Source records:

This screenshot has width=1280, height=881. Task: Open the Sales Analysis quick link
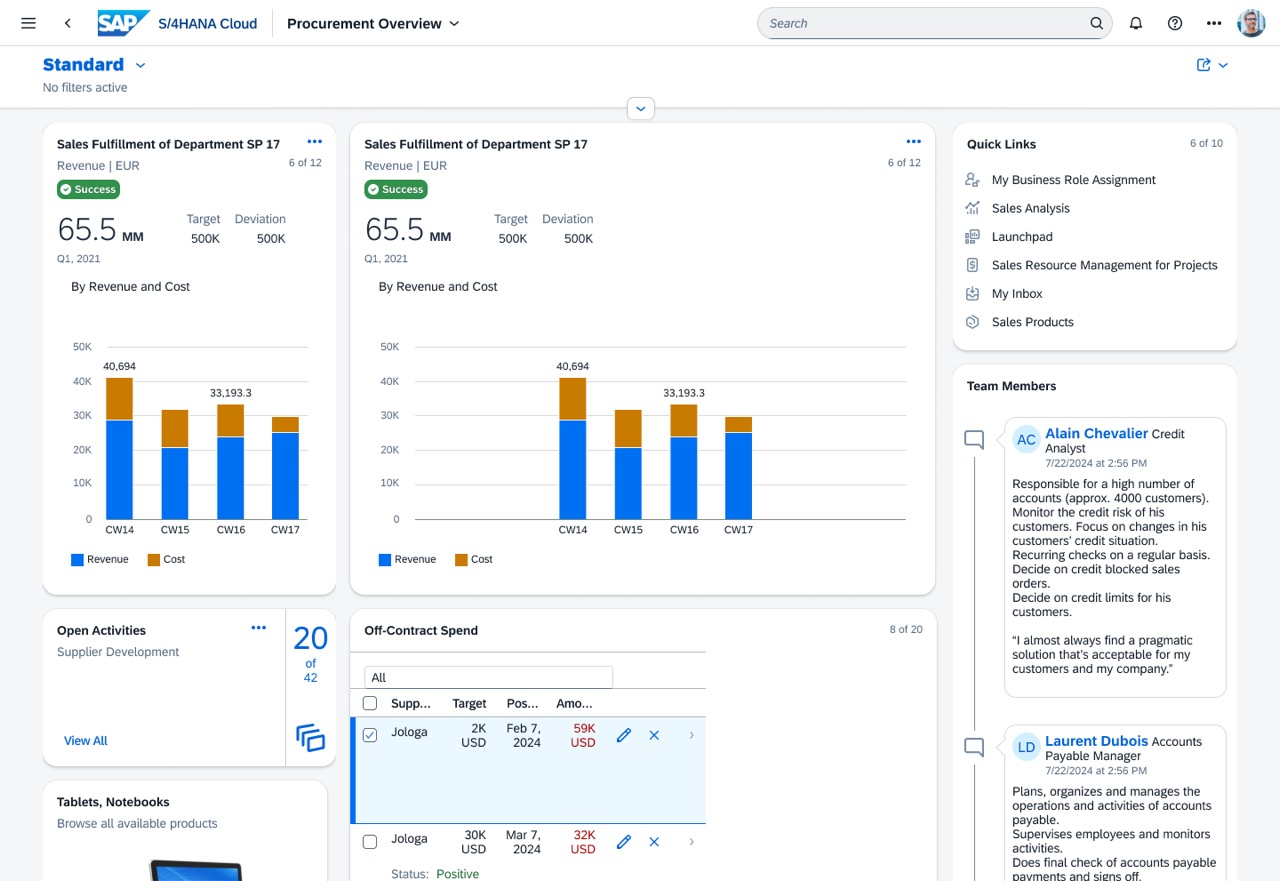click(x=1031, y=208)
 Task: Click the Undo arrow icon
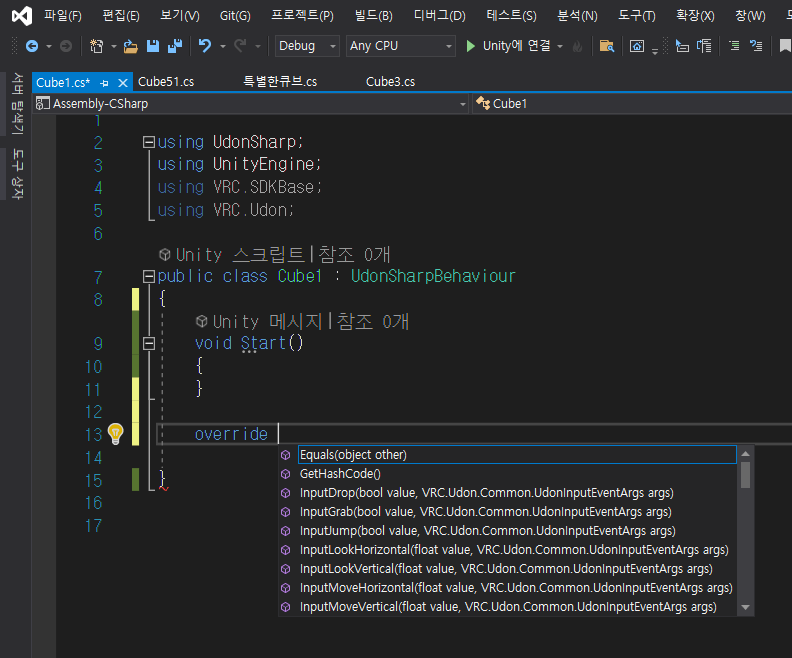[x=205, y=46]
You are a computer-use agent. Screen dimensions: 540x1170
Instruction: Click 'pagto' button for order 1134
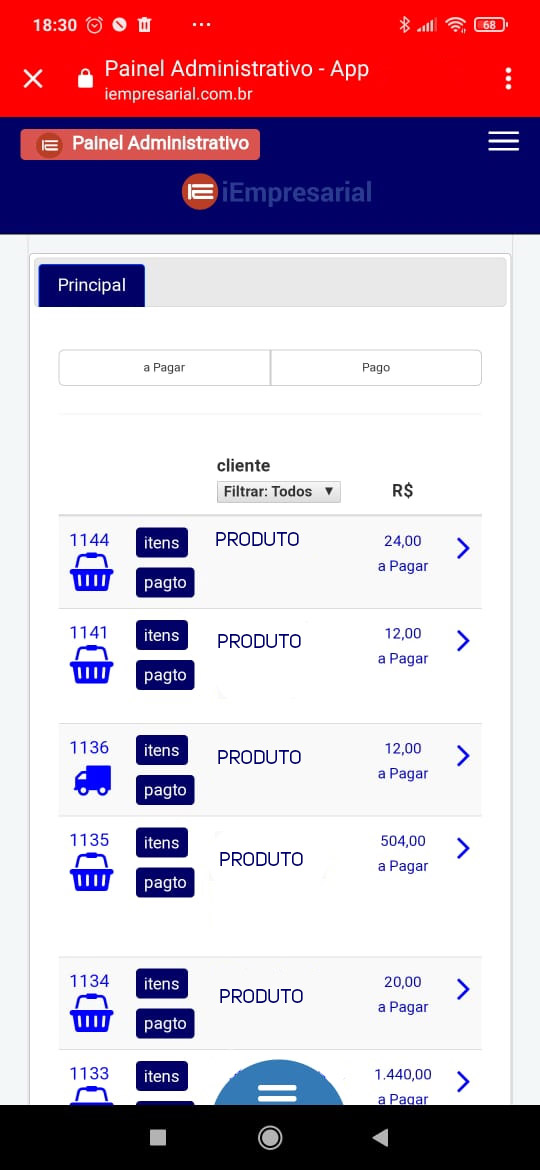click(x=165, y=1024)
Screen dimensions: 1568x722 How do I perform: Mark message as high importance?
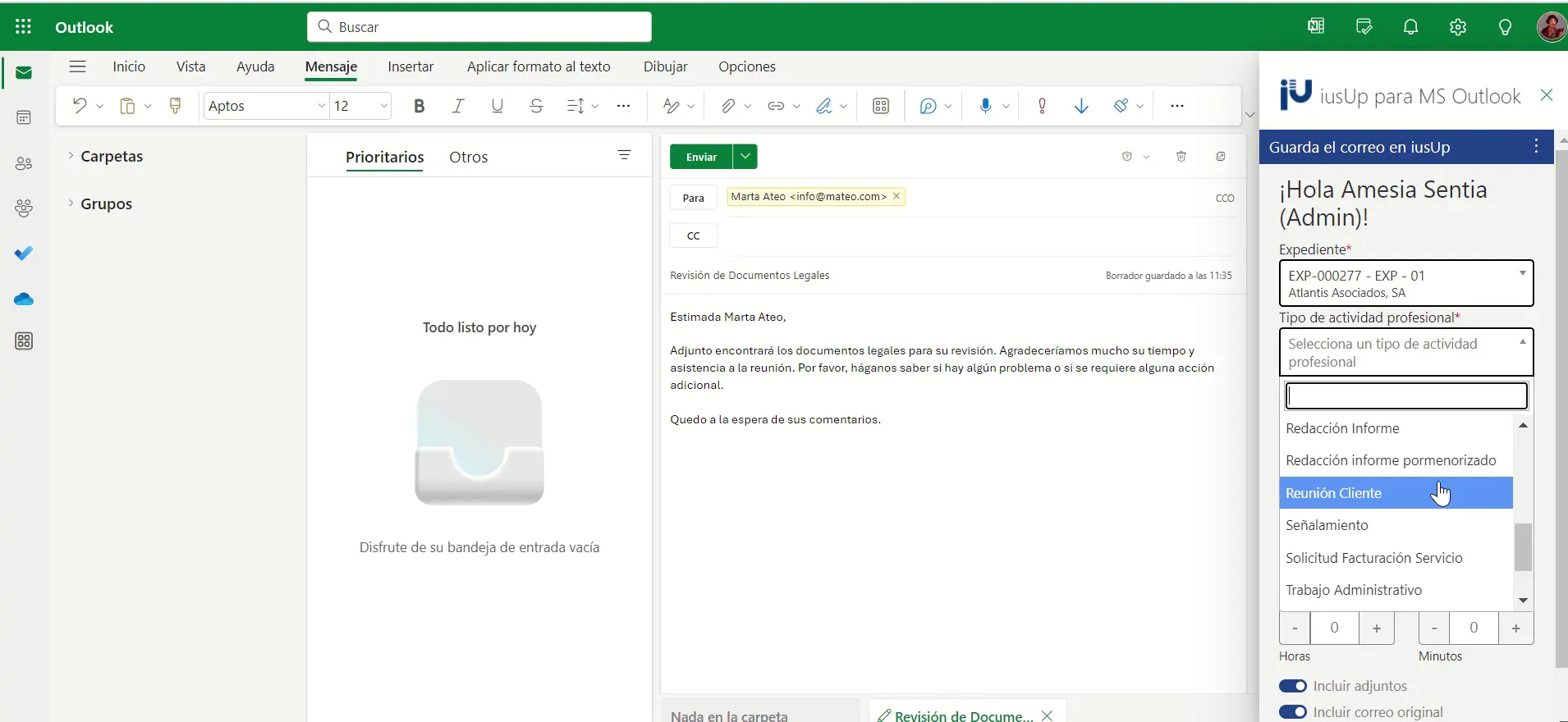point(1042,106)
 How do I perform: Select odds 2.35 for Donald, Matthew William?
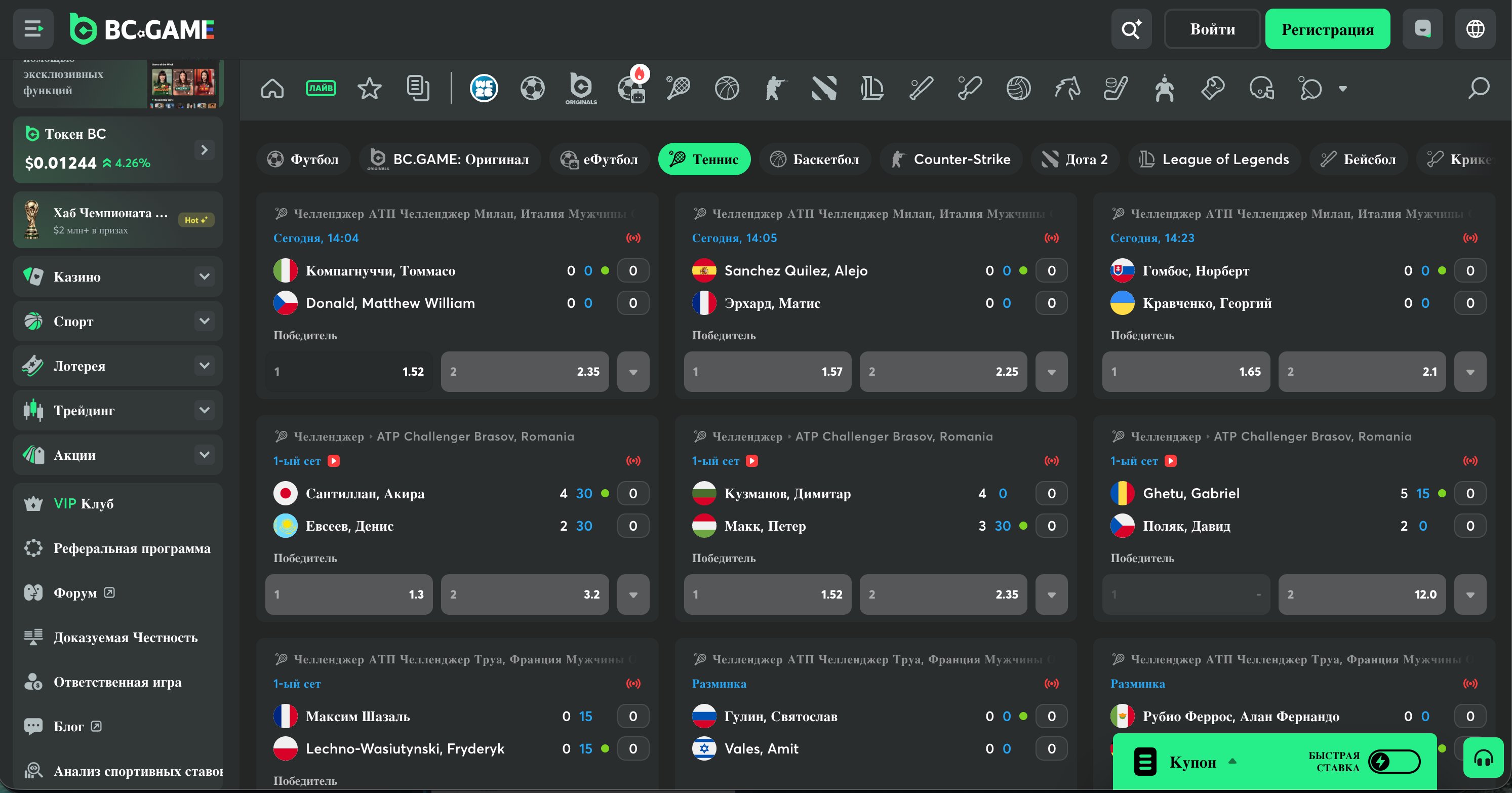[525, 372]
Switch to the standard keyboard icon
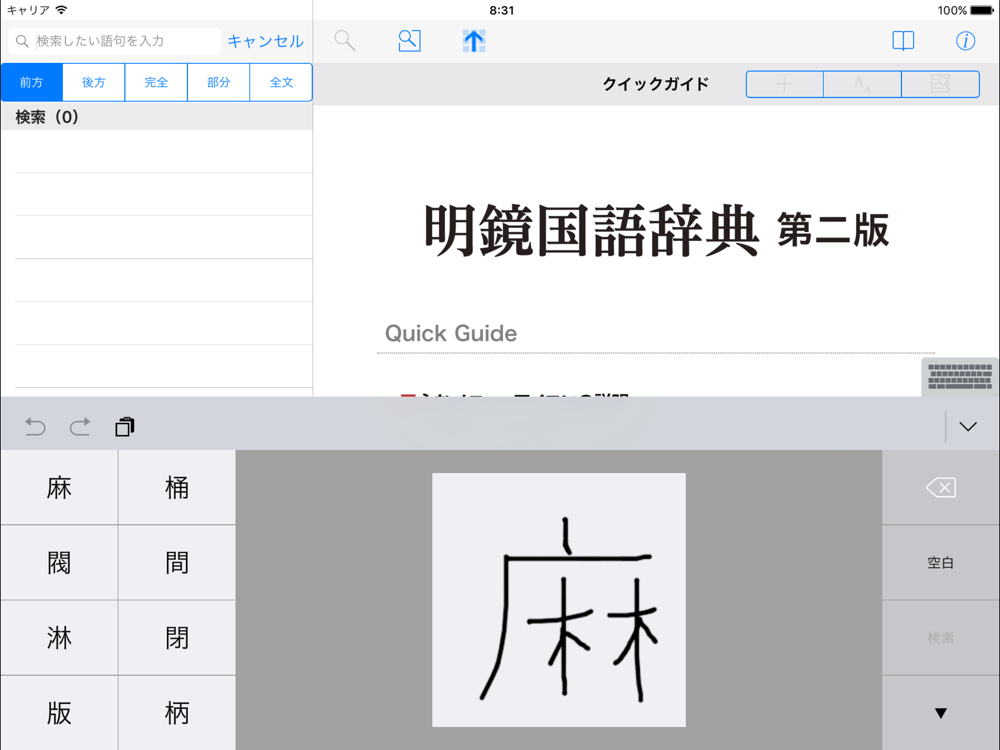The image size is (1000, 750). [960, 377]
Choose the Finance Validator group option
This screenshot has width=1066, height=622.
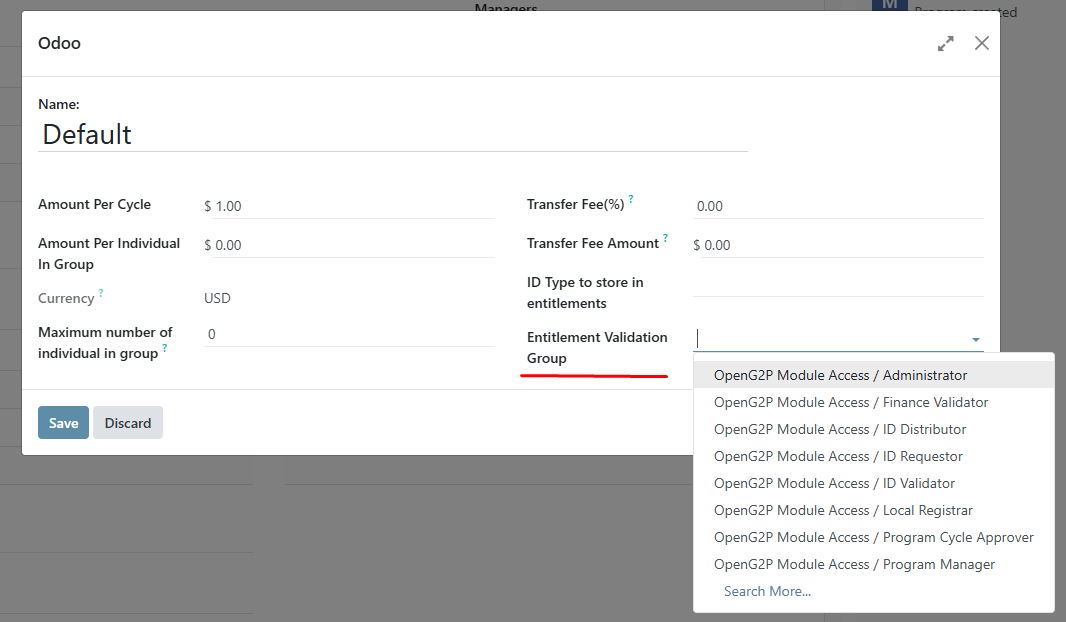[x=850, y=402]
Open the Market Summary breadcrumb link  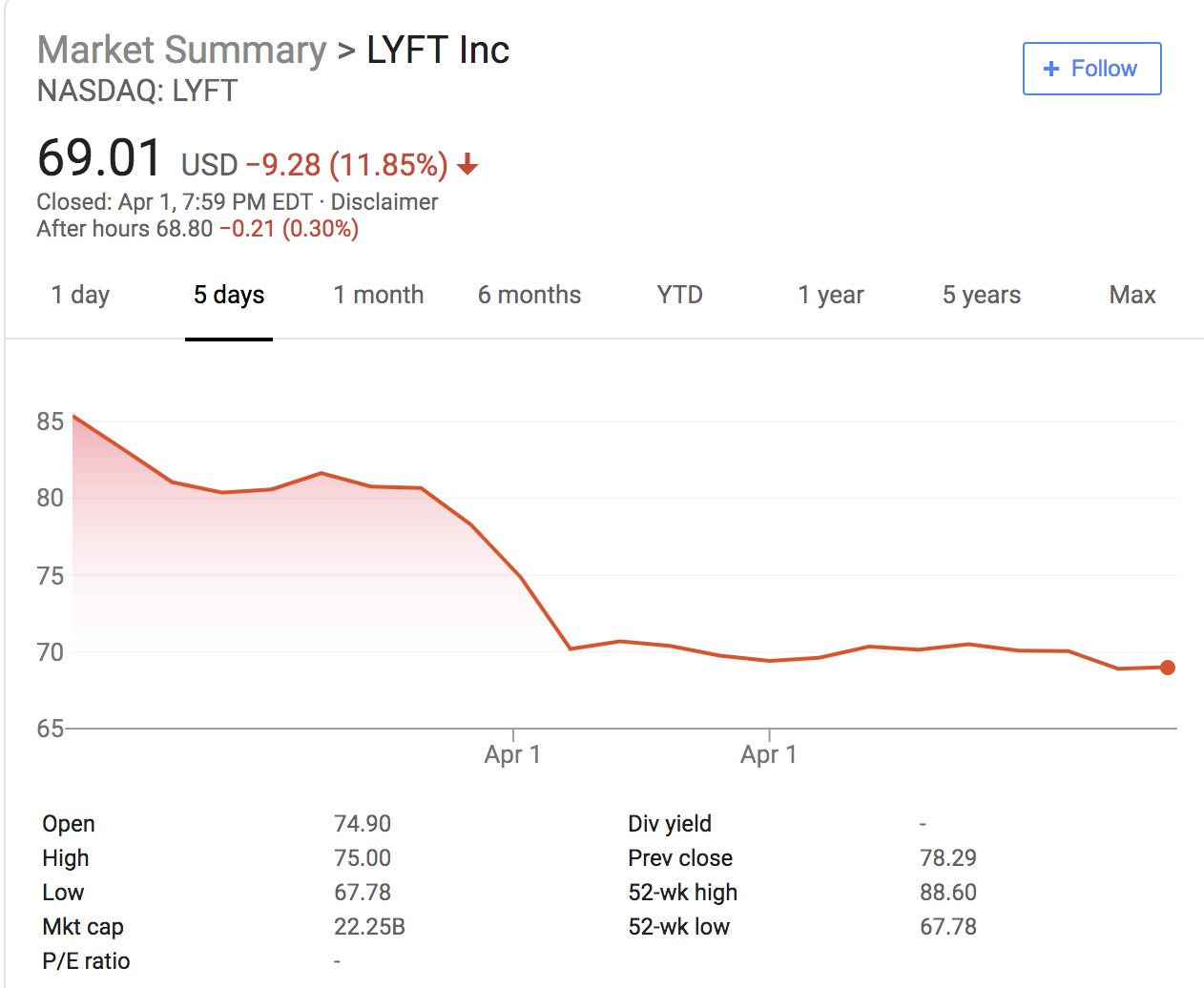[181, 51]
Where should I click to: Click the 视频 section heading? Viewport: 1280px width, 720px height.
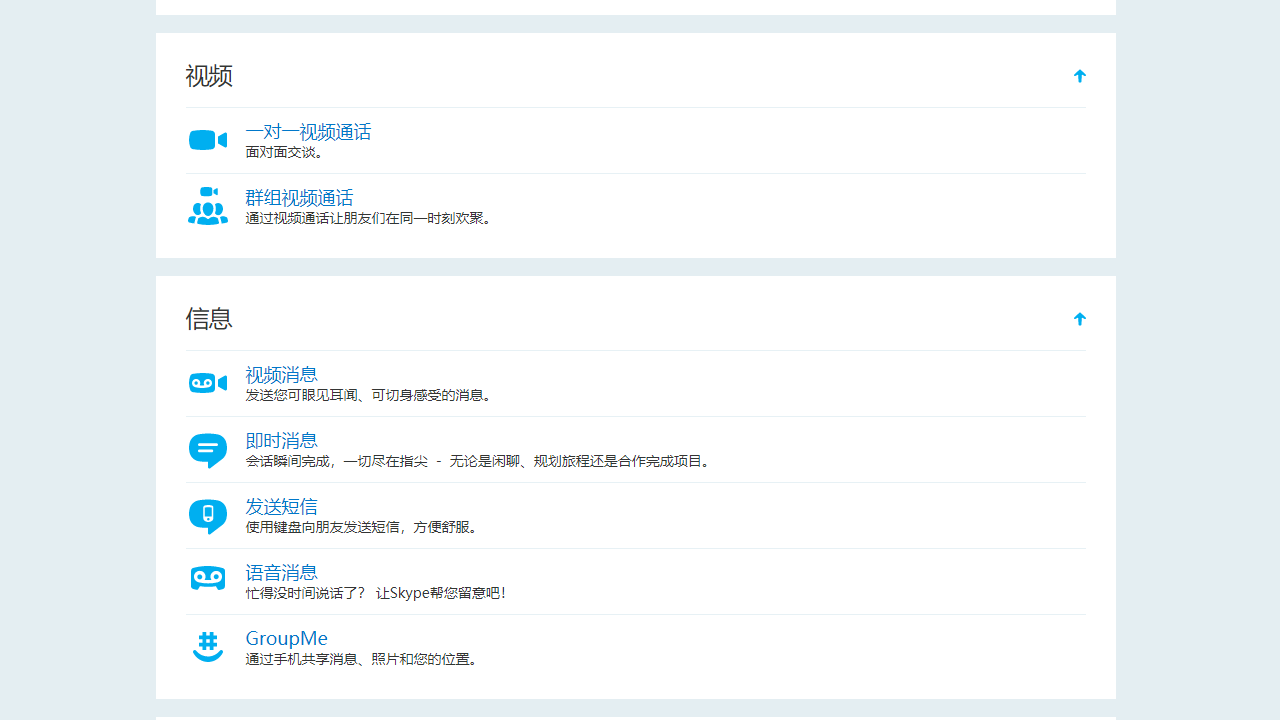click(x=209, y=75)
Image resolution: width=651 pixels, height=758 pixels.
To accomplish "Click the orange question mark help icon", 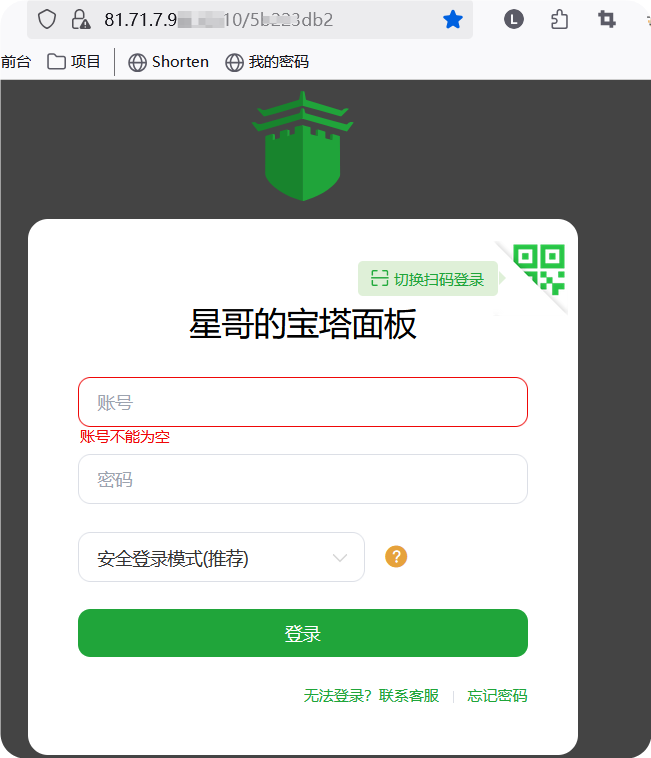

TASK REQUIREMENTS:
The response should hold only an exact retyping of the lines from the beginning of the data through the line containing "You are a computer-use", both ends kept, pictures omitted.

TASK ANSWER:
This screenshot has width=1280, height=881. Task: Open the Sales Analysis quick link
click(x=1031, y=208)
 Task: Click the Undo arrow icon
[x=205, y=46]
You are a computer-use agent. Screen dimensions: 540x1170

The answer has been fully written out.